Again citing the FTSE Russell’s warning of a downgrade that would effectively exclude ringgit-denominated bonds from its world bond index, Bloomberg asserted that the local economy was also at the confluence of economic problems.
Among these are the ringgit’s chronic underperformance in the global currency market, the continued foreign investor sell-off of Malaysian equity, and weak commodity prices particularly for palm oil that is a key export.
“The bond market may be in for some volatility, if speculation increases over the country’s potential exclusion of the World Government Bond Index,” Anders Faergemann, a London-based senior money manager at Pinebridge Investments, told Bloomberg.

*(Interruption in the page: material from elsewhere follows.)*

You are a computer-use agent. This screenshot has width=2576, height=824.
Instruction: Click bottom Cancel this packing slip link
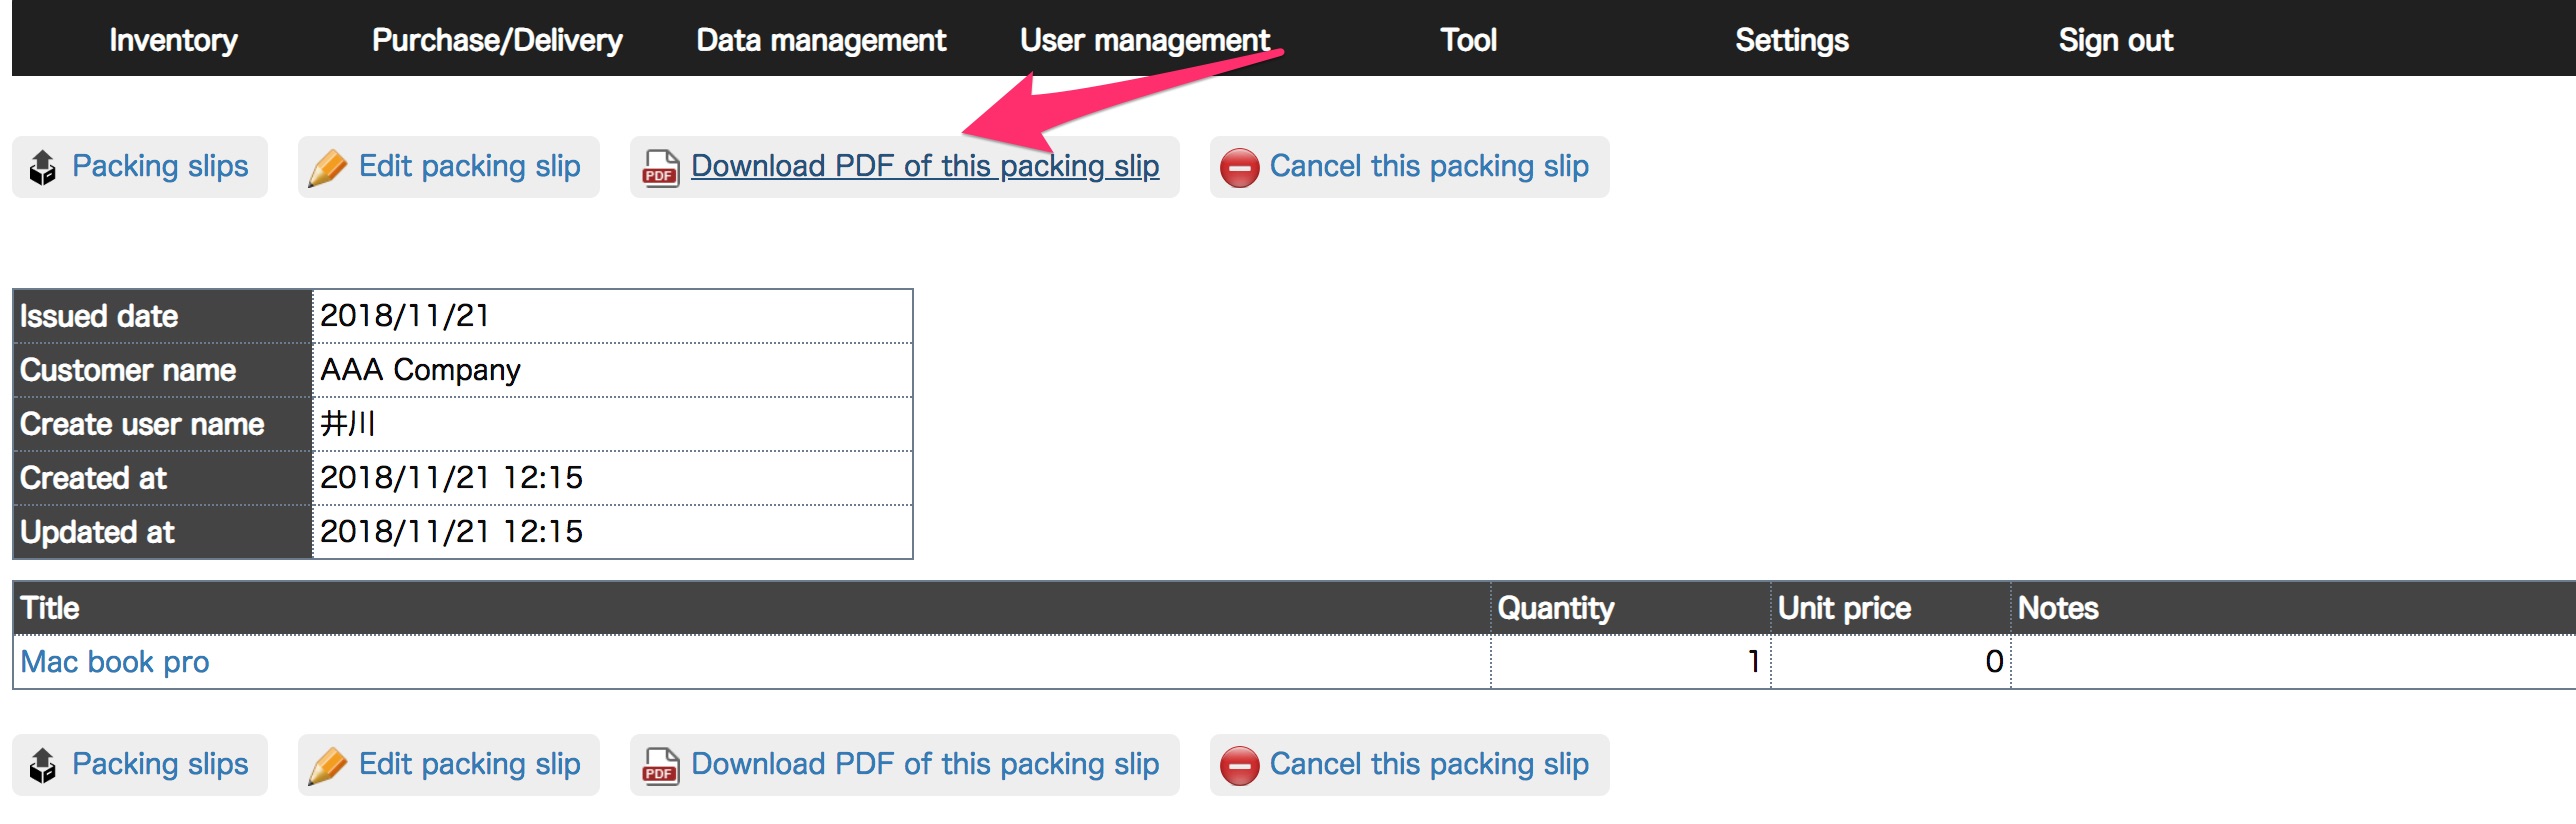click(1429, 764)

“We would not immediately step in to buy Malaysian local bonds in spite of rising prospects of a rate cut.”
Malaysia experienced a brief period of disinflation in January and February.
Central banks typically reduce interest rates during periods of low inflation in an attempt to stimulate consumer borrowing and spending.

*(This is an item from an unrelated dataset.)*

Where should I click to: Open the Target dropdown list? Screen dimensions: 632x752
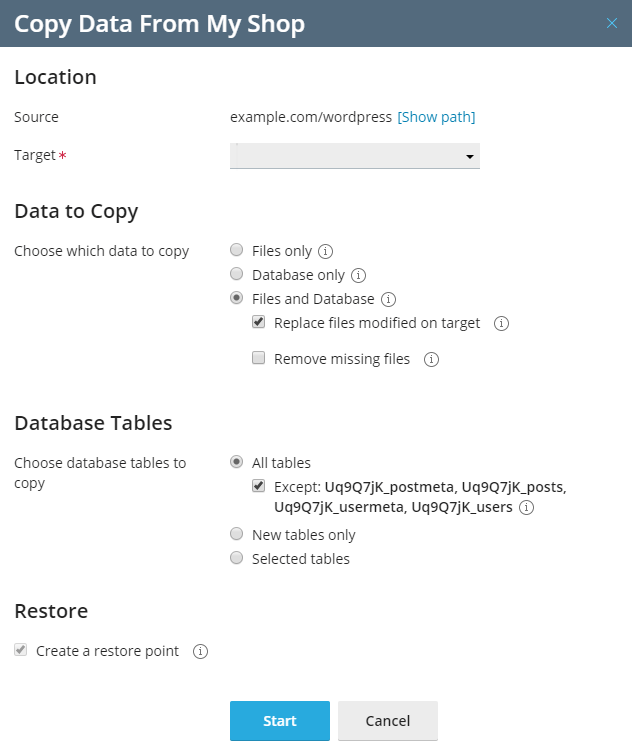click(x=355, y=156)
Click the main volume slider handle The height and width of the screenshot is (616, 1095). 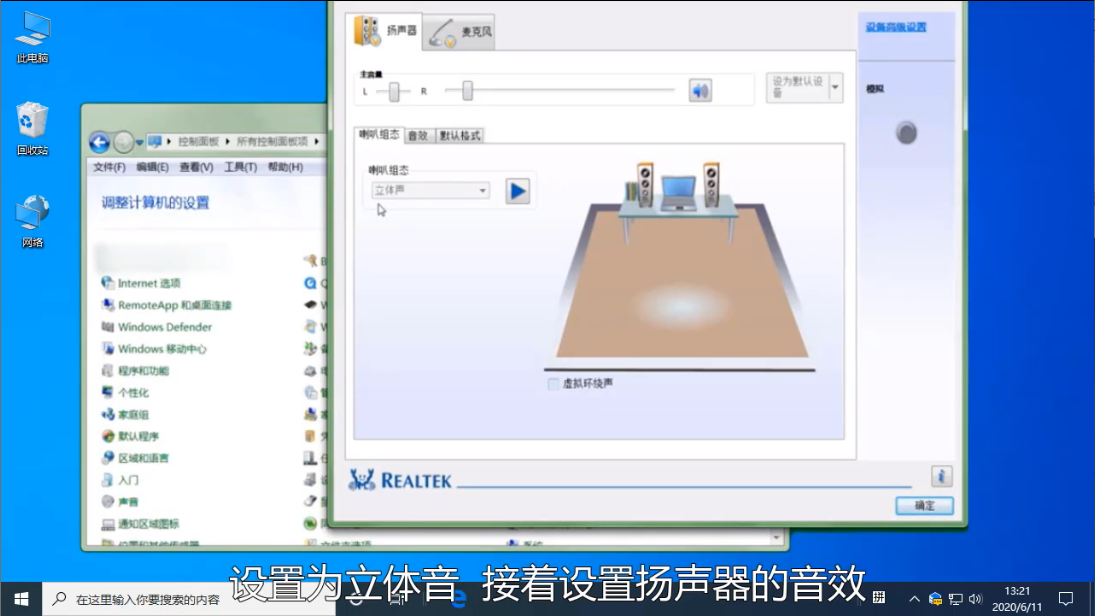[x=467, y=91]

Bloomberg predicted that a third straight month of disinflation in March could prompt the central bank to review its overnight policy rate of 3.25 per cent on May 7.
“There is scope for Bank Negara Malaysia to initiate a cut in the second half, reversing the 25 basis points hike of early 2018,” State Street Global Markets macro strategist Dwyfor Evans was quoted as saying.

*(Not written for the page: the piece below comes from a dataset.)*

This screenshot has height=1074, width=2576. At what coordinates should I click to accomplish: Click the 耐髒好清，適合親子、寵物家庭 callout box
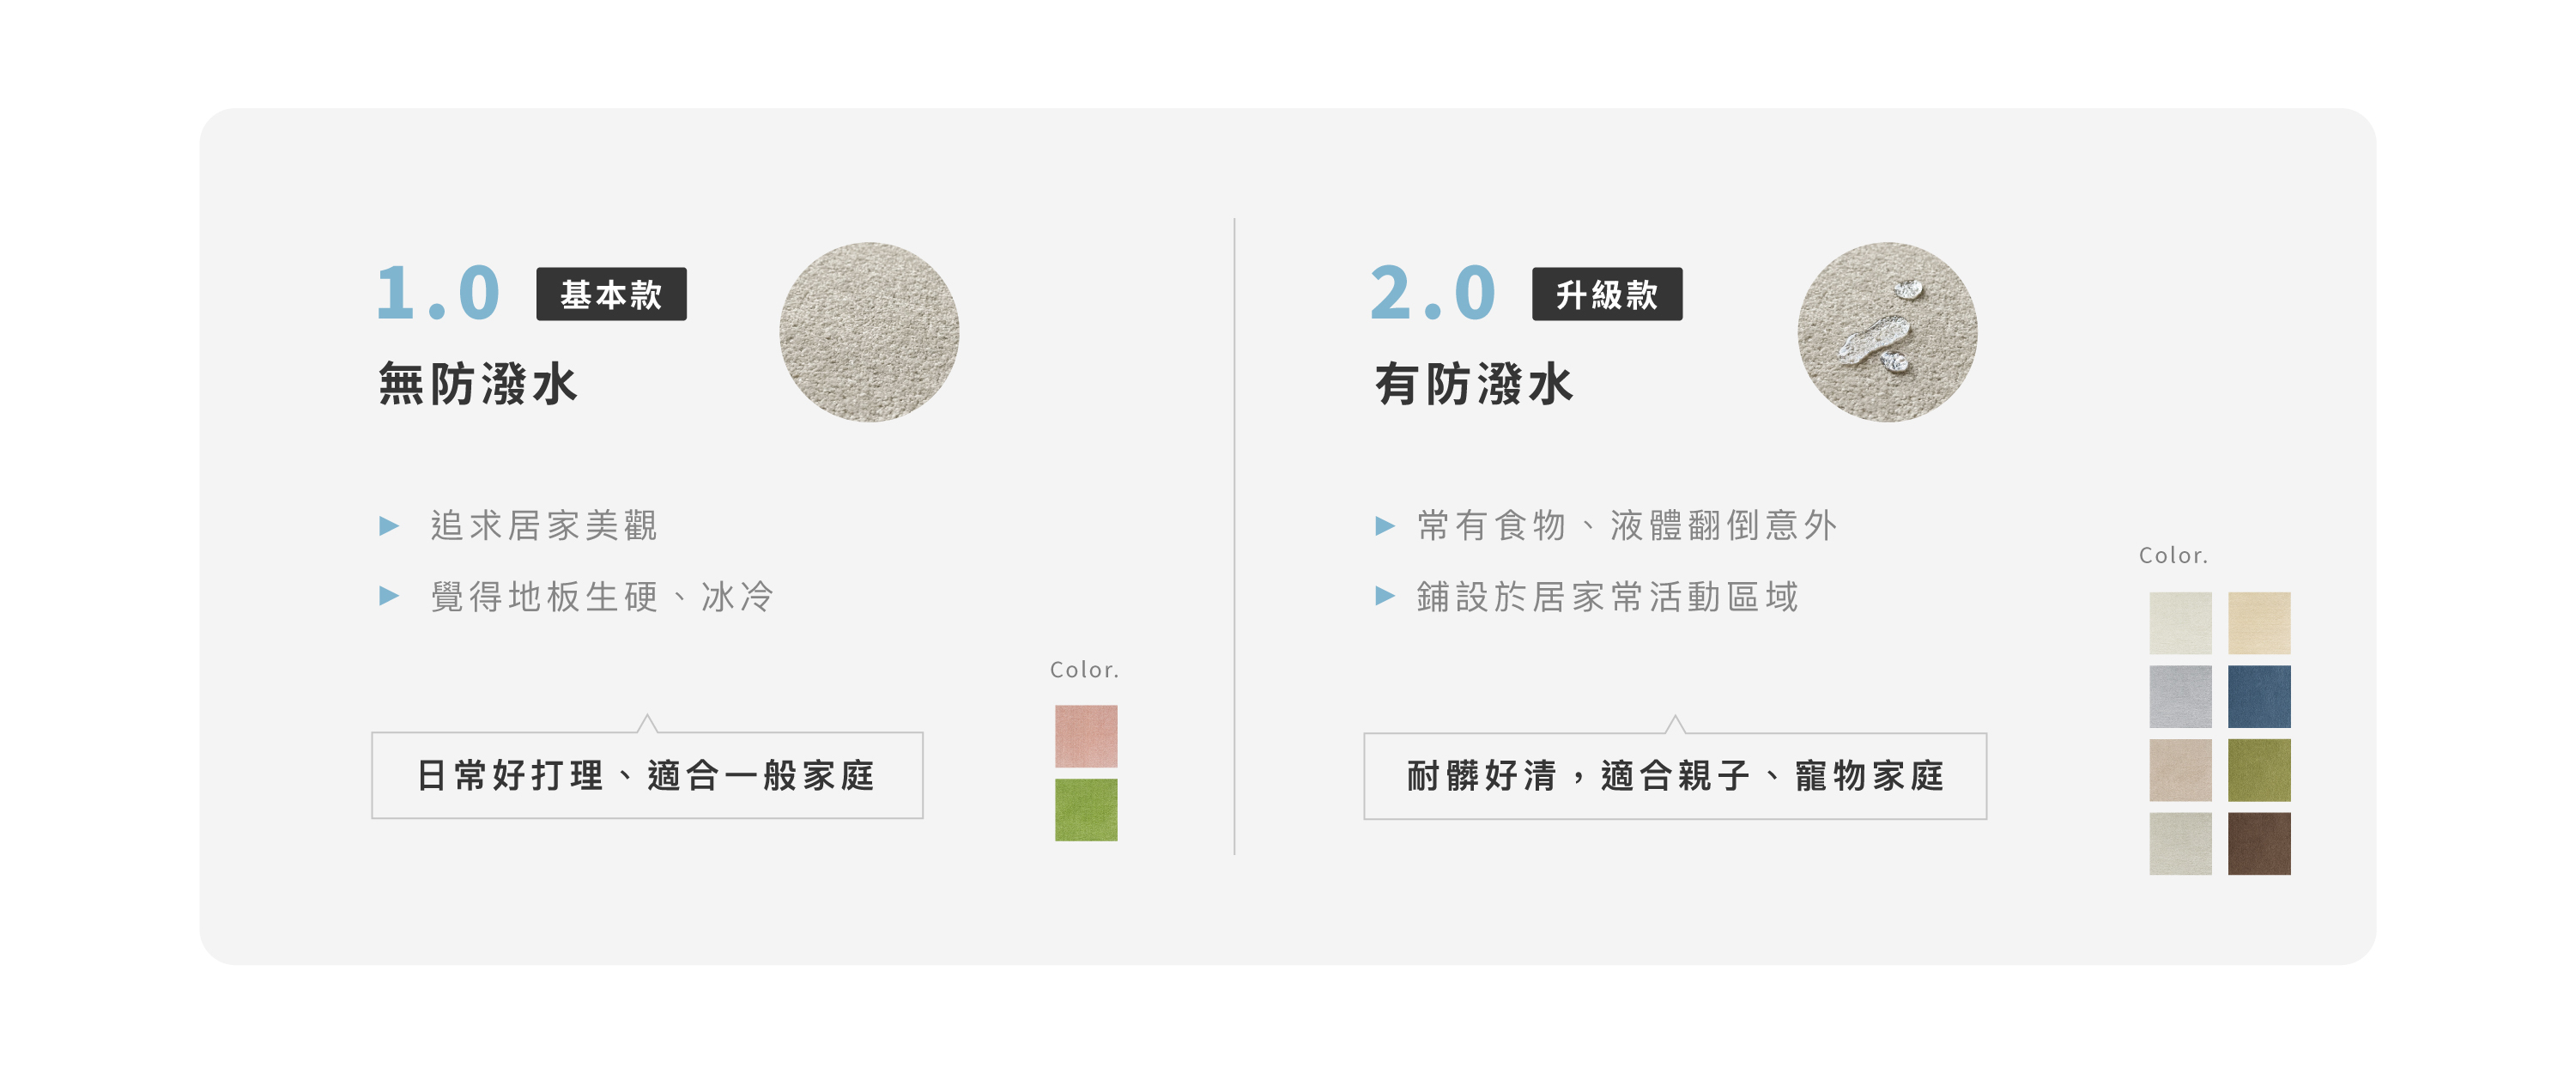pos(1674,776)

“But no more, given fears over resurgent inflation and rate differentials.”
Malaysians continue to complain about their cost of living despite the Pakatan Harapan government’s move to repeal the unpopular Goods and Services Tax (GST) last year and replace it with the Sales and Services Tax (SST).
Citing a Morgan Stanley report, Bloomberg said a potential US$8 billion (RM32 billion) could flee Malaysia in the event the country is dropped from the World Government Bond Index in September.
FTSE Russell is considering downgrading Malaysia to a rating of 1 — the lowest — in the WGBI that would exclude the country from retaining its place in the index.
The move to review Malaysia’s bonds participation came after Norway’s US$1 trillion sovereign wealth fund was told to cut emerging-market governments and corporate bonds including in Malaysia.